## EXERCISE DESCRIPTION
Could you set down exactly the lines in the records below between the line holding "Information (102, 2454)" and the line holding "Your Privacy Choices (104, 2442)", inclusive?

## DATA SECTION
"""
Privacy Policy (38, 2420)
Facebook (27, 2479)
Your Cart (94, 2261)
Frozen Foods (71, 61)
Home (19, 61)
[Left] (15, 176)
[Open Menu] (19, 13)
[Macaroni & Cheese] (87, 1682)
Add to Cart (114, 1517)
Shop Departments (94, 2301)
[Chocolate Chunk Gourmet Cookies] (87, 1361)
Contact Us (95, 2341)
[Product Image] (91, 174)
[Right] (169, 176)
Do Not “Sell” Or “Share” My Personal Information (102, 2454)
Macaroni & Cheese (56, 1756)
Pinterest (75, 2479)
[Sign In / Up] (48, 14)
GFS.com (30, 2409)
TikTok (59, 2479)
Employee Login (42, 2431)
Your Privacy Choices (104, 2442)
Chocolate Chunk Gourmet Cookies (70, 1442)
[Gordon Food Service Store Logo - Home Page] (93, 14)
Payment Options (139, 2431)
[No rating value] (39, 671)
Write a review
"""
## RESPONSE
Do Not “Sell” Or “Share” My Personal Information (102, 2454)
Macaroni & Cheese (56, 1756)
Pinterest (75, 2479)
[Sign In / Up] (48, 14)
GFS.com (30, 2409)
TikTok (59, 2479)
Employee Login (42, 2431)
Your Privacy Choices (104, 2442)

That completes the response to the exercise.